Rather than surrender to the deep depression which understandably took hold, James started a blog, Bowel Babe, which became the award-winning, weekly column in the Sun online, Things Cancer Made Me Say. She also started co-hosting the BBC podcast You, Me & the Big C in 2018 alongside Lauren Mahon and Rachael Bland, the latter of whom sadly died from breast cancer in 2018 six weeks after season two aired
Asked what hosting the podcast meant to her, James said it had given purpose back to her life after being diagnosed, adding the show had made her realise the influence she could have "saving another life or making someone not feel alone".
On top of her campaigning efforts, the mum-of-two has raised £60,000 for Bowel Cancer UK. In recent years, she has run the Vitality London 10,000, organised a charity ball, and galvanised her family and friends to complete the Royal Parks half marathon, as well as taking part in many of the charity’s fundraising challenges. She was deservedly named JustGiving Celebrity Fundraiser of the Year in 2019.
In her final column for The Sun, she said: “I can’t get my head around the idea that I won’t see my kids grow up - that I will no longer be a part of life that I love so much. I am not brave – I am not dignified going towards my death – I am simply a scared girl who is doing something she has no choice in but I know I am grateful for the life that I have had.”

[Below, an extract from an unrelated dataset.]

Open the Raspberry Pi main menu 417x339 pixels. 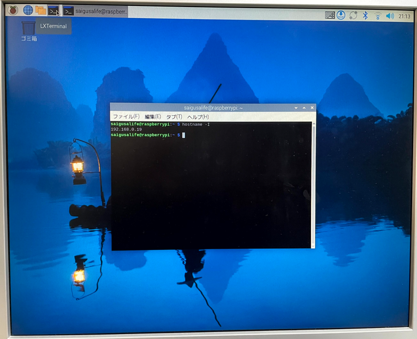(x=13, y=10)
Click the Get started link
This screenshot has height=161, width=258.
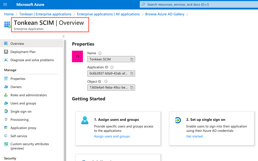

Signing off tearfully in the final episode of her podcast, she told listeners: “That’s it from me, I can’t believe it, which is a very sad thing to say. I’m pleased I’ve got to the point where I can say it. We’ll see each other again, somewhere, somehow, dancing. Until then, please, please, just enjoy life because it’s so precious. All I want right now is more time and more life.”
She also ended a show with her long-running caution for people to “check your poo” for signs of bowel or other cancers, adding: “Come on, I can’t leave on any other word.”